Segment Open

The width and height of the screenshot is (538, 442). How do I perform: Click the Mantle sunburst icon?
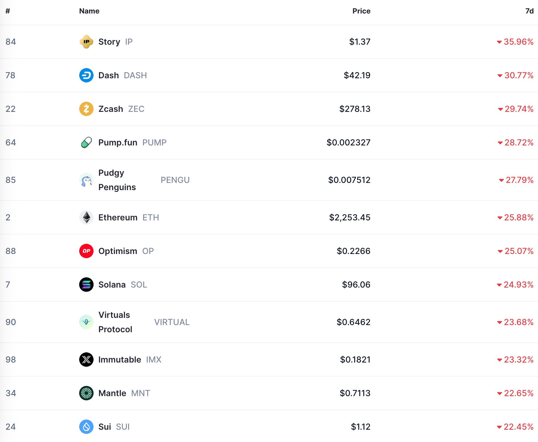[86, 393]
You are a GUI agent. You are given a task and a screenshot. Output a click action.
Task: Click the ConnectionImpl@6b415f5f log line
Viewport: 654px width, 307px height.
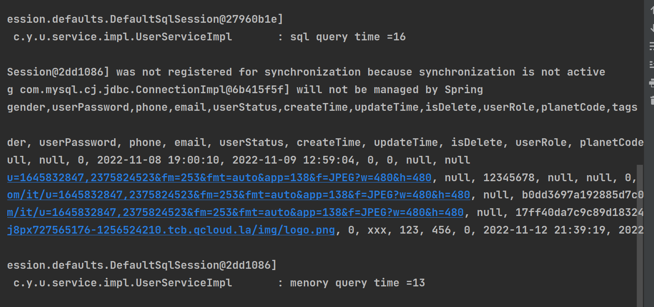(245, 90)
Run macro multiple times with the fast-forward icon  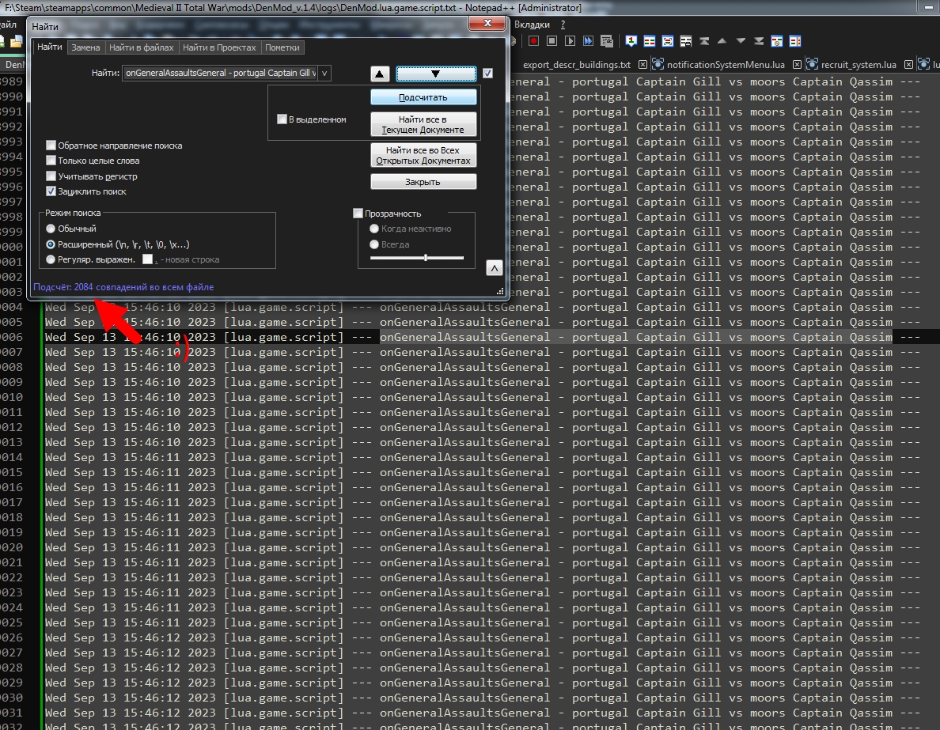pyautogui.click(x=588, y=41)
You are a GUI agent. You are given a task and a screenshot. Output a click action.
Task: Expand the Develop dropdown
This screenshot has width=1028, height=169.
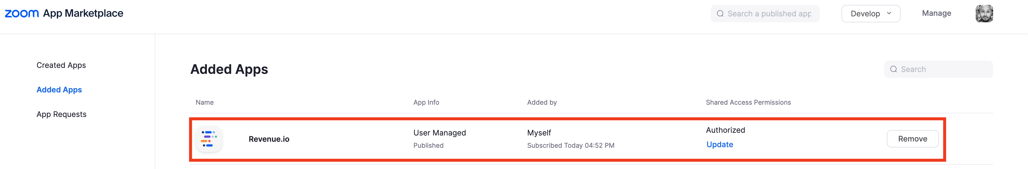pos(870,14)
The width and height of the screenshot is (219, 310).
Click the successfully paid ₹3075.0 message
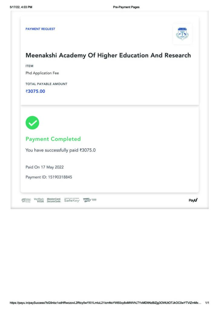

Segment Closed

Leave every picture out and print exactly the lines from the one that contains "Task: Expand the Develop dropdown" through the last line of the material above.

Task: Expand the Develop dropdown
This screenshot has width=1028, height=169.
pos(870,14)
The width and height of the screenshot is (219, 310).
Click the successfully paid ₹3075.0 message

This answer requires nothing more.